**Prompt:**
The answer must consist of each line of the records below that contains the string "value".

**Records from a dataset:**
-*-
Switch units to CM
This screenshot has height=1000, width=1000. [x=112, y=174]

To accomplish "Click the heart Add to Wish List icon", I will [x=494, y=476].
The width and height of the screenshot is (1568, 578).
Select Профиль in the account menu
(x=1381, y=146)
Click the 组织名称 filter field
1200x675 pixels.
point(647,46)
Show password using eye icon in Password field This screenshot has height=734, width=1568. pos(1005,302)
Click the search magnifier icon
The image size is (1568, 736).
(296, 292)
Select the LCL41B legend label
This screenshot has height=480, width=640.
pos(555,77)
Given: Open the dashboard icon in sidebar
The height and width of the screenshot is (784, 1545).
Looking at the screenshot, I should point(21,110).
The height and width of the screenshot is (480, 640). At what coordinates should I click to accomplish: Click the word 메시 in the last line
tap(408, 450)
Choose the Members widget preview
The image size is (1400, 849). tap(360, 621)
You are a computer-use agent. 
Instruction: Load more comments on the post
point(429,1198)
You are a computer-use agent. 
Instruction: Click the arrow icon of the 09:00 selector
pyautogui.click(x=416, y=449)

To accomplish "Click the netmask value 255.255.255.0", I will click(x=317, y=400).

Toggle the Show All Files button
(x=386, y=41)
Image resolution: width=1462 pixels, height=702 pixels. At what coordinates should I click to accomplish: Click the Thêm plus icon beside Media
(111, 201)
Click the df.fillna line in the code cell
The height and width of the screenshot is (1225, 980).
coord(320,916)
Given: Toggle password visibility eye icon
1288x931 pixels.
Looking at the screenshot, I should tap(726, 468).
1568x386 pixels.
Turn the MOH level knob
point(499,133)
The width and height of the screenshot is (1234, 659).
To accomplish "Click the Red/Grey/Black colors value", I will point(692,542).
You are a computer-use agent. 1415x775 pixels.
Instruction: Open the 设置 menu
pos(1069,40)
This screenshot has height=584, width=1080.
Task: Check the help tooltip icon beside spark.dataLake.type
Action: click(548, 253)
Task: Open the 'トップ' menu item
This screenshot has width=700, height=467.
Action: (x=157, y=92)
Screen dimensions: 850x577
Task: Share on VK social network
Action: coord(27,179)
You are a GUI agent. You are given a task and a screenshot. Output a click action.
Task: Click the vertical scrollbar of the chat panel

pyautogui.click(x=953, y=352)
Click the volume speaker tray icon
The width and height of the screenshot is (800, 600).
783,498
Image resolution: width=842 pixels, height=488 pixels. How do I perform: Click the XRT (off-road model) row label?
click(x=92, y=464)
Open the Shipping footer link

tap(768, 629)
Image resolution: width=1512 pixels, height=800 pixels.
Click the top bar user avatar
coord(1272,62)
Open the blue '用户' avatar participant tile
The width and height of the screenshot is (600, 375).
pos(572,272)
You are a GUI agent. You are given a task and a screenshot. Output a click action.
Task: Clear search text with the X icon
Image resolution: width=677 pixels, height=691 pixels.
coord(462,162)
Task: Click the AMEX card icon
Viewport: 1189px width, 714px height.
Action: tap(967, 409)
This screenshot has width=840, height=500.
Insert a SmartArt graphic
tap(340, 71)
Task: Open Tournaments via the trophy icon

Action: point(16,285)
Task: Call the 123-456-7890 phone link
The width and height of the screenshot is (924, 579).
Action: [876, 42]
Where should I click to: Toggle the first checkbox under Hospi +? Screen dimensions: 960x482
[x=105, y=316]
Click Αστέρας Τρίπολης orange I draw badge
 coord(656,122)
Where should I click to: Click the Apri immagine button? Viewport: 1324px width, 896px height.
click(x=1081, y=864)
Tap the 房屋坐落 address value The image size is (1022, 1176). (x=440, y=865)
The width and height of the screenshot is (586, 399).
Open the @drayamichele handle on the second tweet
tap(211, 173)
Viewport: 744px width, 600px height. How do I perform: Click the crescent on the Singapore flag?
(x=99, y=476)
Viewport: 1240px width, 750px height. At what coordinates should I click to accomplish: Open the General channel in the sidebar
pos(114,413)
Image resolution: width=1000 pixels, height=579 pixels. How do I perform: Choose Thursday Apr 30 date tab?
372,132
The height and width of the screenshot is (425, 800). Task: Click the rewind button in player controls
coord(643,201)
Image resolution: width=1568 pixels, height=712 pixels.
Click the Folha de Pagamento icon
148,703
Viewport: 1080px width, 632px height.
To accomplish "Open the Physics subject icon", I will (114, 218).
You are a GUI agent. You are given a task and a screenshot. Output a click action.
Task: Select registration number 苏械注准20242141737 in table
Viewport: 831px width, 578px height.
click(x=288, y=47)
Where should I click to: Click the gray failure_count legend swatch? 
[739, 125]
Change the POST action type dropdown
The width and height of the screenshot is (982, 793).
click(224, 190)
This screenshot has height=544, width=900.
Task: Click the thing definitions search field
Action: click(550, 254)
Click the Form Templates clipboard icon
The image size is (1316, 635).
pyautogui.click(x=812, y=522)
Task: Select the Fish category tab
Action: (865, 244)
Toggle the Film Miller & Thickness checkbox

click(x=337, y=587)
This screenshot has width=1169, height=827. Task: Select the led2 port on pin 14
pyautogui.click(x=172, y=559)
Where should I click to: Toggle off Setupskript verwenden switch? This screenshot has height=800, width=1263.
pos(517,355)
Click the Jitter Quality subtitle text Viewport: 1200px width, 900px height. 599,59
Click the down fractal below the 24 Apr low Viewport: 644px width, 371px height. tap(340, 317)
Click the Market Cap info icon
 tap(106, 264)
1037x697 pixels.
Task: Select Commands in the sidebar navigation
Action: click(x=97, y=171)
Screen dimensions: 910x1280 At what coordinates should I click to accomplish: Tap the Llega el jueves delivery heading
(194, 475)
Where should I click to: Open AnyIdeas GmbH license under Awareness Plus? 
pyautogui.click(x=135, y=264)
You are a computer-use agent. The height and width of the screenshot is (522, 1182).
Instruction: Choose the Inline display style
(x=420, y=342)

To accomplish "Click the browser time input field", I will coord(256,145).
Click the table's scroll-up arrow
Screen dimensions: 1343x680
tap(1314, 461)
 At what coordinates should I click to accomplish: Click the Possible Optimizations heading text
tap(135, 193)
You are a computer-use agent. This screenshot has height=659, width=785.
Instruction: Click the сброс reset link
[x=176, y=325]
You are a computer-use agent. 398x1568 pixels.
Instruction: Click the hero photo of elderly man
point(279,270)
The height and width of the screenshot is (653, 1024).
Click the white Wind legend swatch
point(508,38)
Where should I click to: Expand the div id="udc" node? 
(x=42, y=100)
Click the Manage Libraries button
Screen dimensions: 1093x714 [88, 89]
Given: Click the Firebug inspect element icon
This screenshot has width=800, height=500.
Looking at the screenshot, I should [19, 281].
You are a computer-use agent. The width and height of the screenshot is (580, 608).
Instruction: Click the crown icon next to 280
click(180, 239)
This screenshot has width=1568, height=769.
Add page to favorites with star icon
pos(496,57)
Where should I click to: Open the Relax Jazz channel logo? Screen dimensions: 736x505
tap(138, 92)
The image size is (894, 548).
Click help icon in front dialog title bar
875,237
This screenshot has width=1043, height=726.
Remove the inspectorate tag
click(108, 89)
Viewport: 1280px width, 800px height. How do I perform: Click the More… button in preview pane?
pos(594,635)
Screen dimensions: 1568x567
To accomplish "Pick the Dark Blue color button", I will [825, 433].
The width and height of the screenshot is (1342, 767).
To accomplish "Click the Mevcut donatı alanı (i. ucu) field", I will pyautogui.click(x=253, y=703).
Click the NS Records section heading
-*-
**Solution to this problem:**
To accomplish "Click the netmask value 255.255.255.0", I will click(x=317, y=400).
To accomplish "Click the Red/Grey/Black colors value", I will point(692,542).
Tap the 房屋坐落 address value The image size is (1022, 1176). (x=440, y=865)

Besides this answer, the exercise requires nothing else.